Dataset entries

•••

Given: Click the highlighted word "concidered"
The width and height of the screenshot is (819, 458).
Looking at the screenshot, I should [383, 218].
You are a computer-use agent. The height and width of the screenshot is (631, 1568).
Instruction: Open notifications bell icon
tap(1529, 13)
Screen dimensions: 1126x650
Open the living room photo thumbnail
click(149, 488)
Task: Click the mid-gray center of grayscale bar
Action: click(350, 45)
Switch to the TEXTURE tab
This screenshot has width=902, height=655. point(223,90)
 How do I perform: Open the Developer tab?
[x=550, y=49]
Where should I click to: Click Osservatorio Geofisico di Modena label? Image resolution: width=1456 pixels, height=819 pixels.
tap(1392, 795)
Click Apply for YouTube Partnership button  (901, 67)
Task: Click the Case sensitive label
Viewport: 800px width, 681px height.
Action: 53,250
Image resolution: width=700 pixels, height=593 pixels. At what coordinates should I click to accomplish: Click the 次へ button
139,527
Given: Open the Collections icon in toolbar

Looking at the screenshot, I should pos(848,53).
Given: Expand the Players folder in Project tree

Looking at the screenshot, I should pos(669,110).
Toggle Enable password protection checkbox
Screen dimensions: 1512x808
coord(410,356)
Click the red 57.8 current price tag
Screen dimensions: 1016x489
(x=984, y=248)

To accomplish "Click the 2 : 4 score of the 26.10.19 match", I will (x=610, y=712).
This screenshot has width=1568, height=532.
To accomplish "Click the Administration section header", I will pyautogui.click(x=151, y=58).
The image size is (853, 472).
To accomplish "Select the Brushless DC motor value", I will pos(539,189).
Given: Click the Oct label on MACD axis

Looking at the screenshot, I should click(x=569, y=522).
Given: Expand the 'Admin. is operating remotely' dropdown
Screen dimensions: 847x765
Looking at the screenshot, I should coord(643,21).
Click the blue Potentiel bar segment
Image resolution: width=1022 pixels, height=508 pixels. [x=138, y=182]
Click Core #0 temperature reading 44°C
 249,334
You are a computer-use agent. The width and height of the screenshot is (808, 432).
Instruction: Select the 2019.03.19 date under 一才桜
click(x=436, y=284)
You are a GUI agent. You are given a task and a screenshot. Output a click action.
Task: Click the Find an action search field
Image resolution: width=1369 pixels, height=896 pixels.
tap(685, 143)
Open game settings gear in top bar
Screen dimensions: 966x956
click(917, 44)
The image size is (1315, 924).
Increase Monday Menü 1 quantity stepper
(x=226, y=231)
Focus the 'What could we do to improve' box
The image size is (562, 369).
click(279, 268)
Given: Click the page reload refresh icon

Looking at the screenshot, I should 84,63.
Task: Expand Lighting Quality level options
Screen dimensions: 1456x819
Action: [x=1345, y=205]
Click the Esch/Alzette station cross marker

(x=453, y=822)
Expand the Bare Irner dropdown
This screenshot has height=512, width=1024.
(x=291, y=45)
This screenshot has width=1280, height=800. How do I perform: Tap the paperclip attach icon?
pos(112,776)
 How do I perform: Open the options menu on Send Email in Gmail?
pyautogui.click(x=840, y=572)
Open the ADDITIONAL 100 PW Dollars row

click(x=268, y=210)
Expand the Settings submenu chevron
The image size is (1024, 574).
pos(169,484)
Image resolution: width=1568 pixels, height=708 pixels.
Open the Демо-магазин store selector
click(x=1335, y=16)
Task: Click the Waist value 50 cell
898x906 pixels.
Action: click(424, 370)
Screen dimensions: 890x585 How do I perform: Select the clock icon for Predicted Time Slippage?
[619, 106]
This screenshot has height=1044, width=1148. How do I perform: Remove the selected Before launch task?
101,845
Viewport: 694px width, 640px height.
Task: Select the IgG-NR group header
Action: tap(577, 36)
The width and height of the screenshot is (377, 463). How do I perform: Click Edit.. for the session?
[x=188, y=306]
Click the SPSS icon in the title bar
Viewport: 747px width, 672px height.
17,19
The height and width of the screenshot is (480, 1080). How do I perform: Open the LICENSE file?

•••

• ACTIVITY: Could you set down every record exactly as given?

• TASK RESPONSE:
Given: Click the highlighted word "concidered"
The width and height of the screenshot is (819, 458).
Looking at the screenshot, I should [383, 218].
You are a computer-use agent. The height and width of the screenshot is (631, 1568).
Instruction: Open notifications bell icon
tap(1529, 13)
Screen dimensions: 1126x650
Open the living room photo thumbnail
click(149, 488)
Task: Click the mid-gray center of grayscale bar
Action: click(350, 45)
Switch to the TEXTURE tab
This screenshot has width=902, height=655. point(223,90)
 How do I perform: Open the Developer tab?
[x=550, y=49]
Where should I click to: Click Osservatorio Geofisico di Modena label? Image resolution: width=1456 pixels, height=819 pixels.
tap(1392, 795)
Click Apply for YouTube Partnership button  (901, 67)
Task: Click the Case sensitive label
Viewport: 800px width, 681px height.
Action: 53,250
Image resolution: width=700 pixels, height=593 pixels. At what coordinates should I click to accomplish: Click the 次へ button
139,527
Given: Open the Collections icon in toolbar

Looking at the screenshot, I should pos(848,53).
Given: Expand the Players folder in Project tree

Looking at the screenshot, I should pos(669,110).
Toggle Enable password protection checkbox
Screen dimensions: 1512x808
coord(410,356)
Click the red 57.8 current price tag
Screen dimensions: 1016x489
(x=984, y=248)

To accomplish "Click the 2 : 4 score of the 26.10.19 match", I will (x=610, y=712).
This screenshot has width=1568, height=532.
To accomplish "Click the Administration section header", I will pyautogui.click(x=151, y=58).
The image size is (853, 472).
To accomplish "Select the Brushless DC motor value", I will pos(539,189).
Given: Click the Oct label on MACD axis

Looking at the screenshot, I should click(x=569, y=522).
Given: Expand the 'Admin. is operating remotely' dropdown
Screen dimensions: 847x765
Looking at the screenshot, I should coord(643,21).
Click the blue Potentiel bar segment
Image resolution: width=1022 pixels, height=508 pixels. [x=138, y=182]
Click Core #0 temperature reading 44°C
 249,334
You are a computer-use agent. The width and height of the screenshot is (808, 432).
Instruction: Select the 2019.03.19 date under 一才桜
click(x=436, y=284)
You are a GUI agent. You are given a task and a screenshot. Output a click action.
Task: Click the Find an action search field
Image resolution: width=1369 pixels, height=896 pixels.
tap(685, 143)
Open game settings gear in top bar
Screen dimensions: 966x956
click(917, 44)
The image size is (1315, 924).
Increase Monday Menü 1 quantity stepper
(x=226, y=231)
Focus the 'What could we do to improve' box
The image size is (562, 369).
click(279, 268)
Given: Click the page reload refresh icon

Looking at the screenshot, I should 84,63.
Task: Expand Lighting Quality level options
Screen dimensions: 1456x819
Action: [x=1345, y=205]
Click the Esch/Alzette station cross marker

(x=453, y=822)
Expand the Bare Irner dropdown
This screenshot has height=512, width=1024.
(x=291, y=45)
This screenshot has width=1280, height=800. How do I perform: Tap the paperclip attach icon?
pos(112,776)
 How do I perform: Open the options menu on Send Email in Gmail?
pyautogui.click(x=840, y=572)
Open the ADDITIONAL 100 PW Dollars row

click(x=268, y=210)
Expand the Settings submenu chevron
The image size is (1024, 574).
pos(169,484)
Image resolution: width=1568 pixels, height=708 pixels.
Open the Демо-магазин store selector
click(x=1335, y=16)
Task: Click the Waist value 50 cell
898x906 pixels.
Action: click(424, 370)
Screen dimensions: 890x585 How do I perform: Select the clock icon for Predicted Time Slippage?
[619, 106]
This screenshot has height=1044, width=1148. How do I perform: Remove the selected Before launch task?
101,845
Viewport: 694px width, 640px height.
Task: Select the IgG-NR group header
Action: tap(577, 36)
The width and height of the screenshot is (377, 463). How do I perform: Click Edit.. for the session?
[x=188, y=306]
Click the SPSS icon in the title bar
Viewport: 747px width, 672px height.
17,19
The height and width of the screenshot is (480, 1080). How do I perform: Open the LICENSE file?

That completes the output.